▶ [Aim of the task] Omit the pictures, please, and give each record below again exactly.

[Saved entries]

★ ★ ★ ★ ★ ★ ★

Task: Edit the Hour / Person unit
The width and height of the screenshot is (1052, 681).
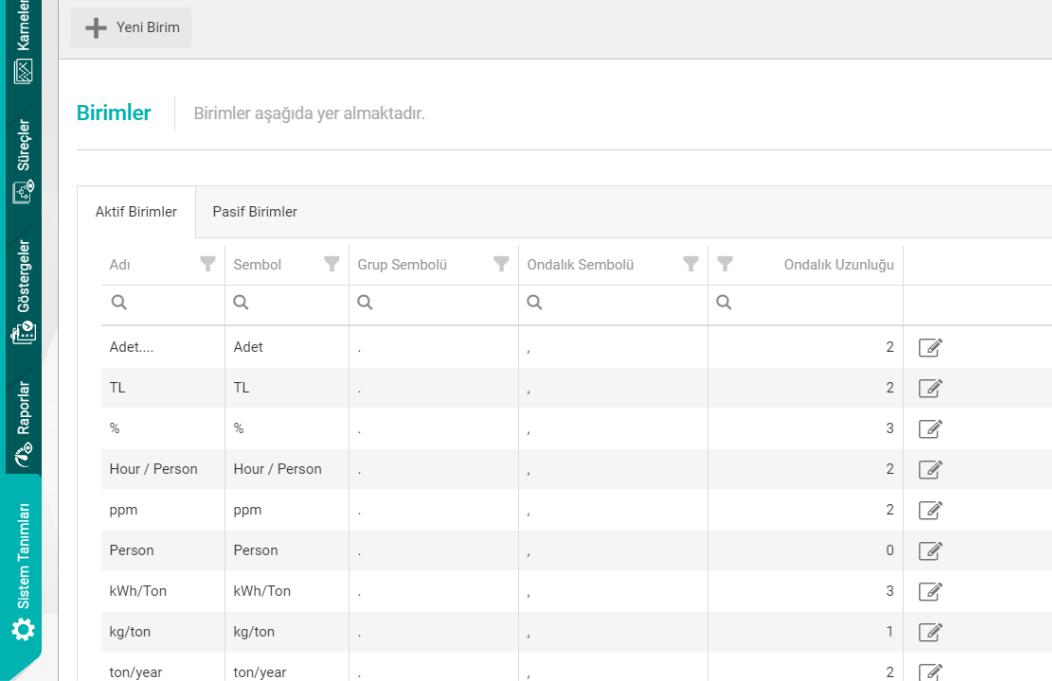Action: coord(929,469)
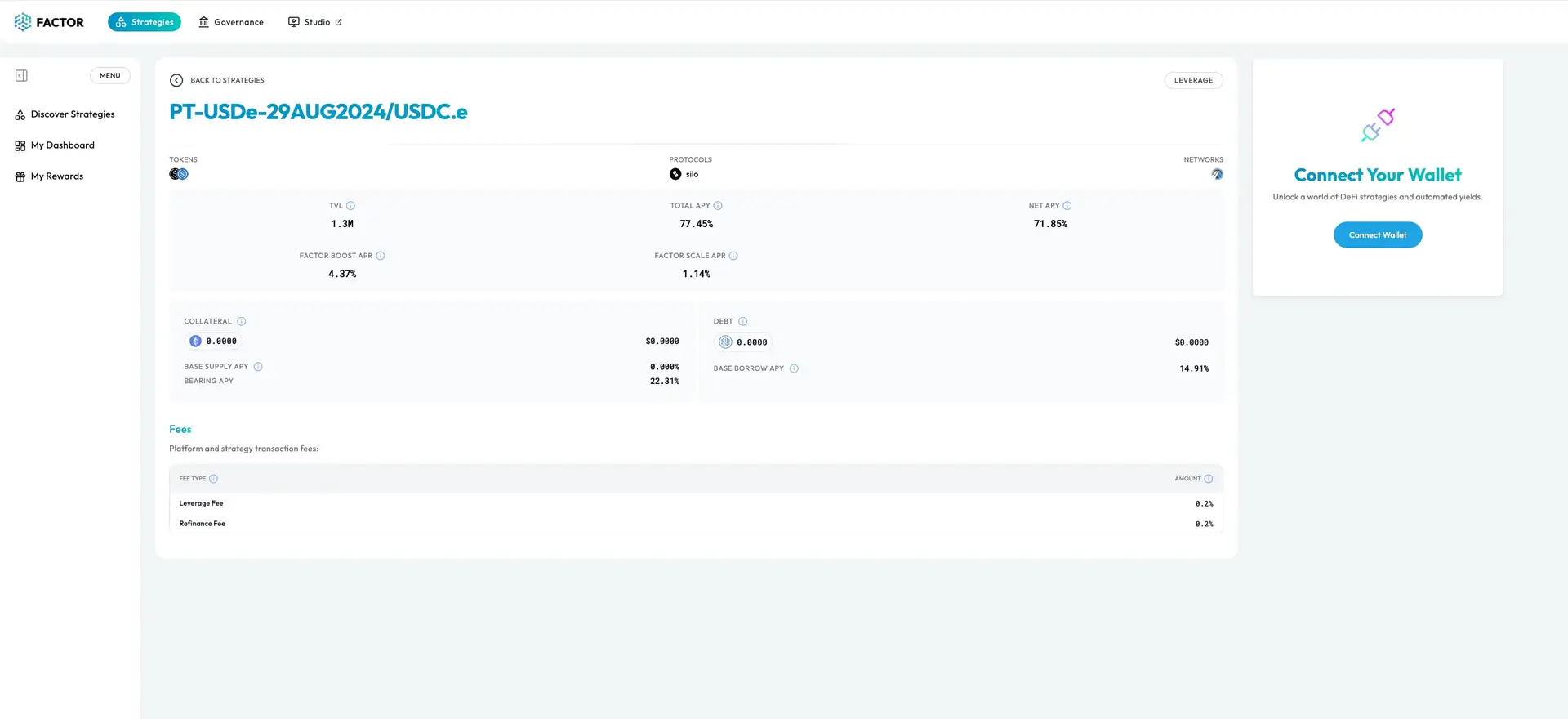Image resolution: width=1568 pixels, height=719 pixels.
Task: Click Base Supply APY info icon
Action: [x=258, y=367]
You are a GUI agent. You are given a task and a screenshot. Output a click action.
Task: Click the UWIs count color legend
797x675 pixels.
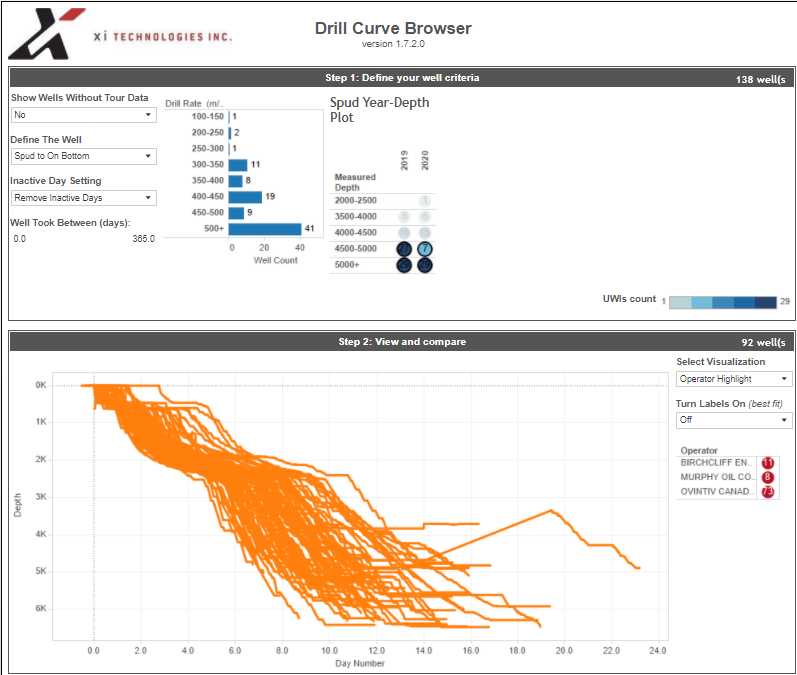coord(723,302)
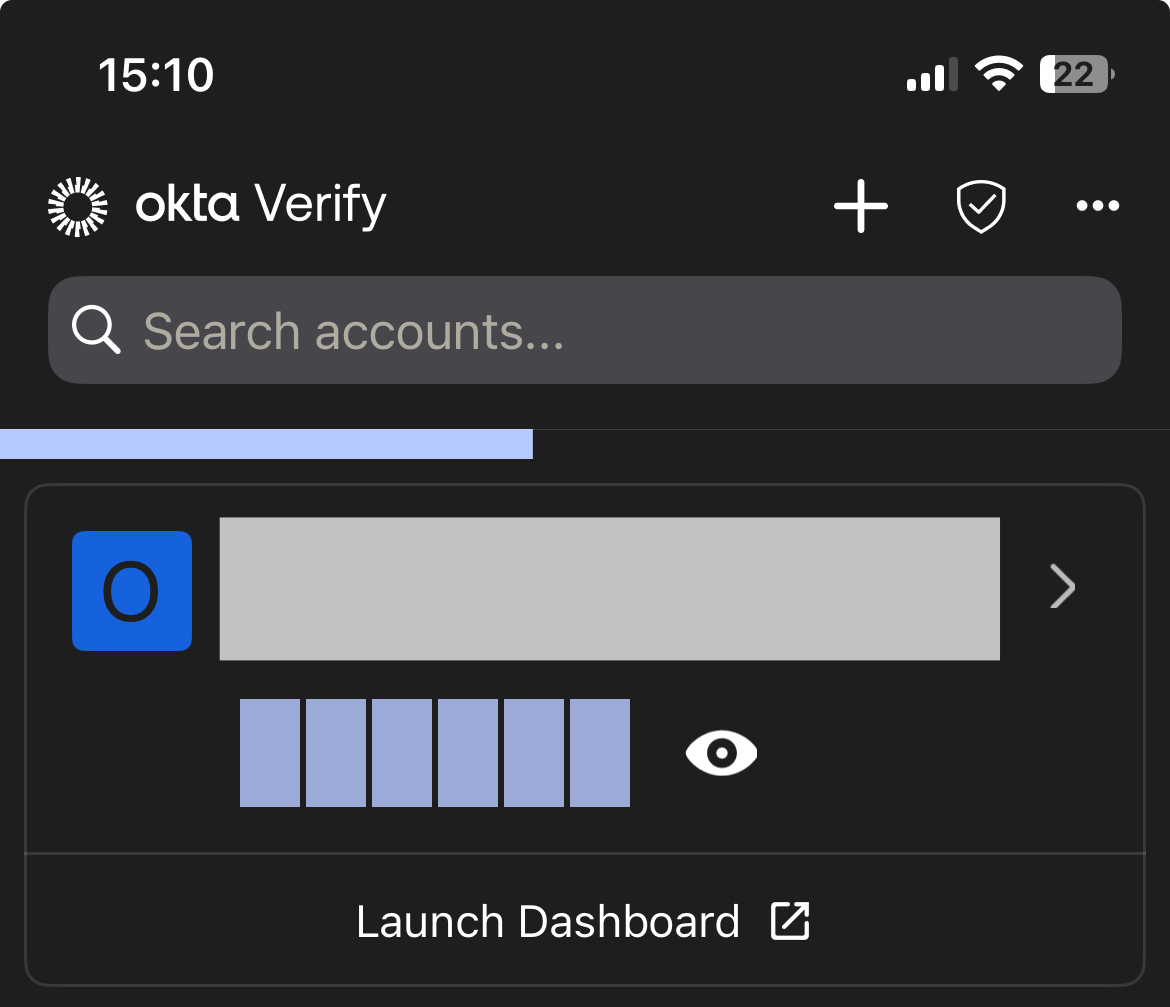The image size is (1170, 1007).
Task: Open the shield security check icon
Action: pyautogui.click(x=981, y=206)
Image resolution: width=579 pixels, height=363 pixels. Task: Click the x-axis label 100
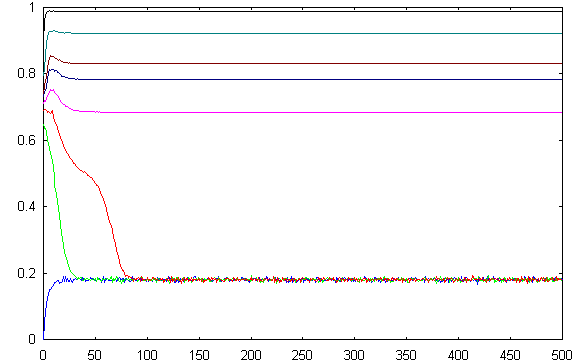pyautogui.click(x=147, y=355)
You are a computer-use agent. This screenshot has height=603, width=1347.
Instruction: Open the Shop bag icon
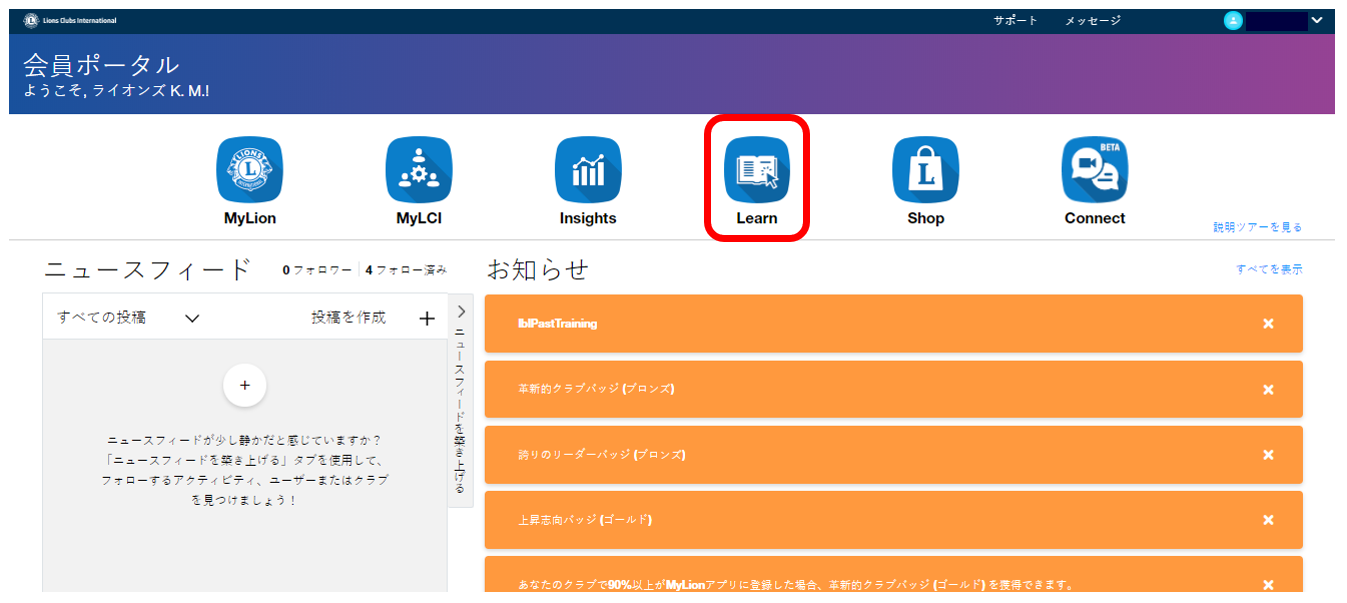click(x=925, y=170)
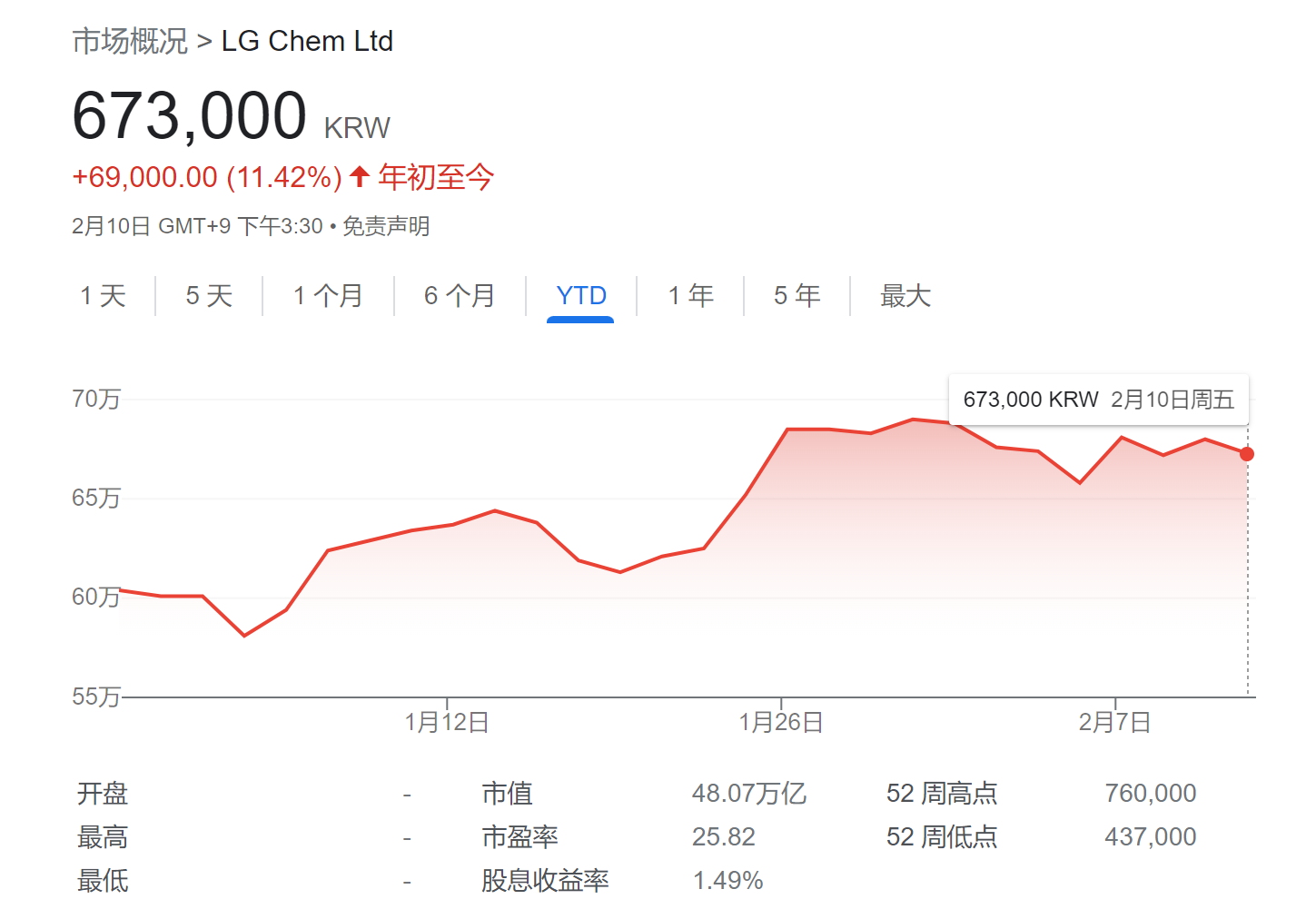Screen dimensions: 1316x919
Task: Click the 673,000 KRW chart tooltip
Action: click(x=1098, y=400)
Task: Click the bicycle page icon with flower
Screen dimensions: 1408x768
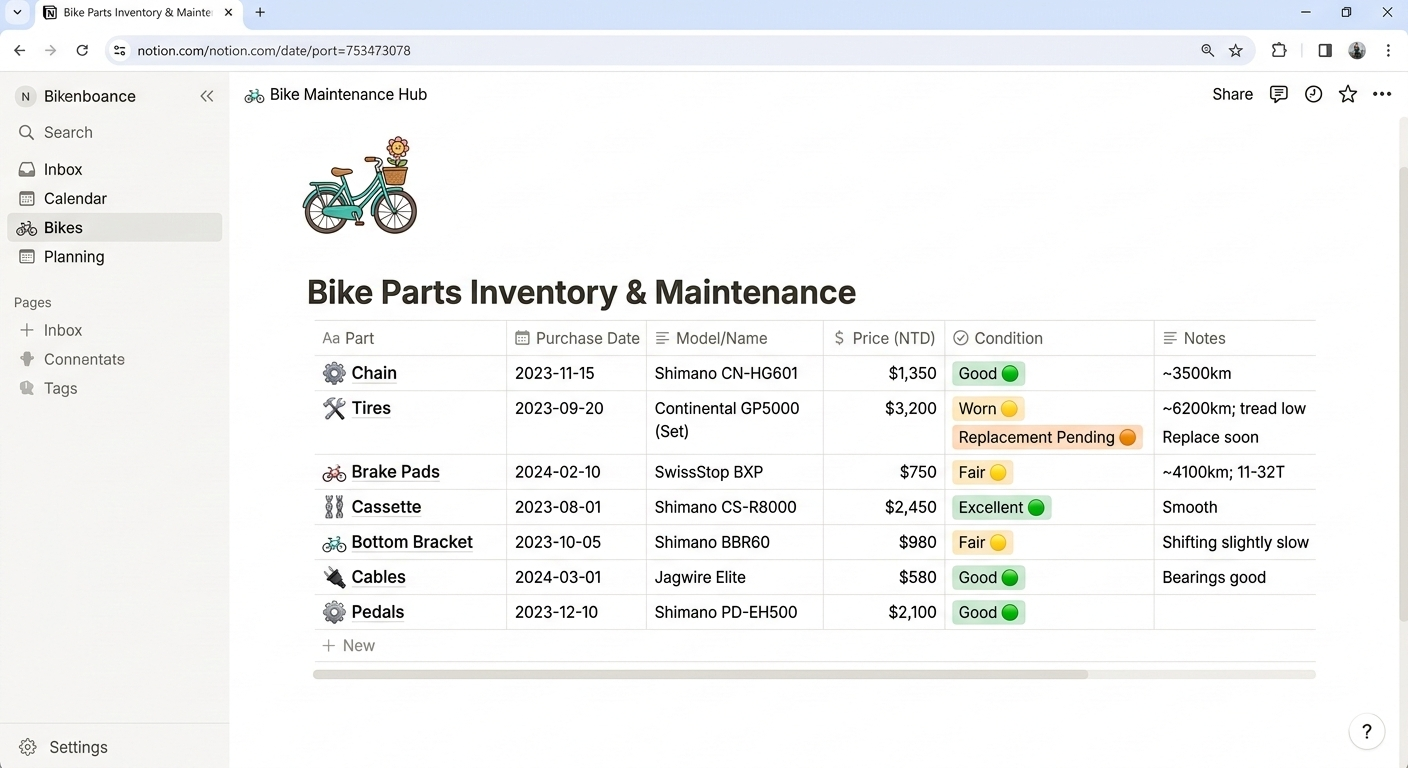Action: click(x=360, y=187)
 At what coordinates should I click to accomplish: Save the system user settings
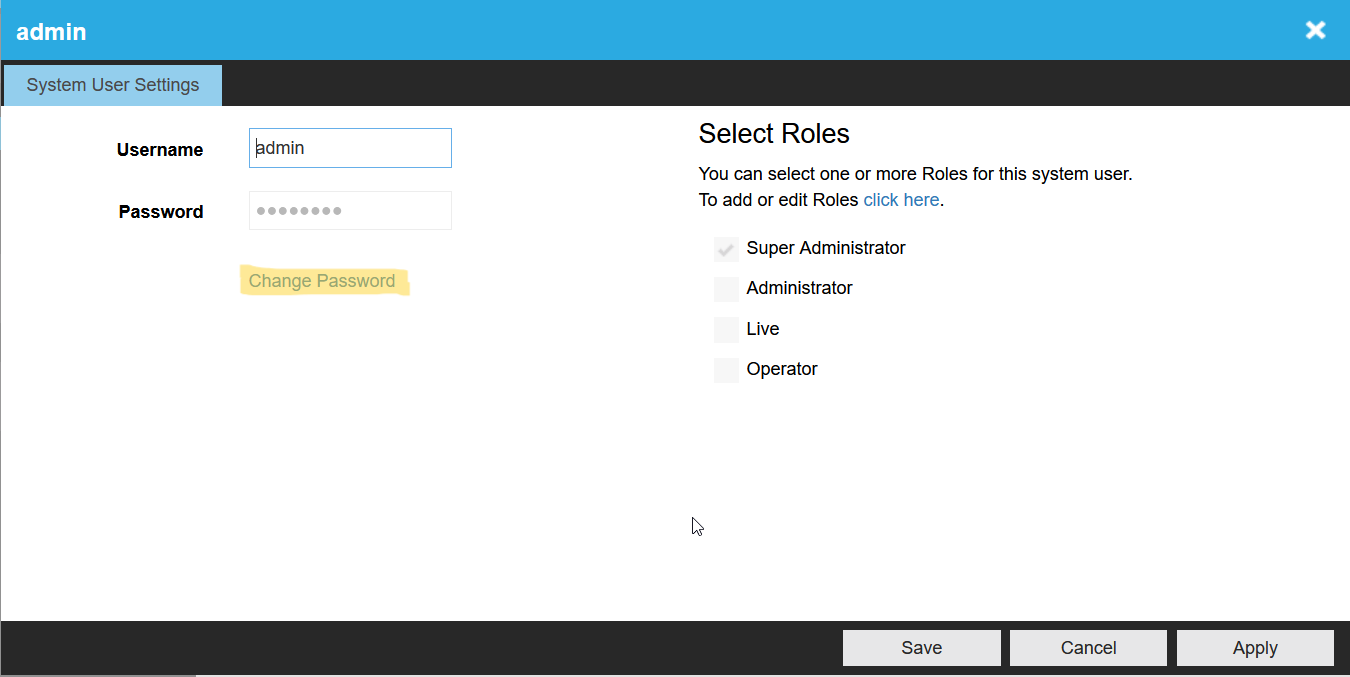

★ ★ ★ ★ ★ ★ ★

▶ [Written response]
Task: Edit the Hour / Person unit
The width and height of the screenshot is (1052, 681).
Action: coord(929,469)
Image resolution: width=1568 pixels, height=719 pixels.
Task: Click Base Supply APY info icon
Action: [x=258, y=367]
You are a GUI agent. You are given a task and a screenshot. Output a click action.
Task: Click the UWIs count color legend
797x675 pixels.
coord(723,302)
The image size is (1170, 1007).
Task: Open the shield security check icon
Action: pyautogui.click(x=981, y=206)
Image resolution: width=579 pixels, height=363 pixels. Task: Click the x-axis label 100
pyautogui.click(x=147, y=355)
You are a computer-use agent. This screenshot has height=603, width=1347.
Instruction: Open the Shop bag icon
click(x=925, y=170)
Screen dimensions: 1316x919
Task: Click the 673,000 KRW chart tooltip
Action: click(x=1098, y=400)
Task: Click the bicycle page icon with flower
Screen dimensions: 1408x768
Action: click(x=360, y=187)
 At what coordinates should I click to accomplish: Save the system user settings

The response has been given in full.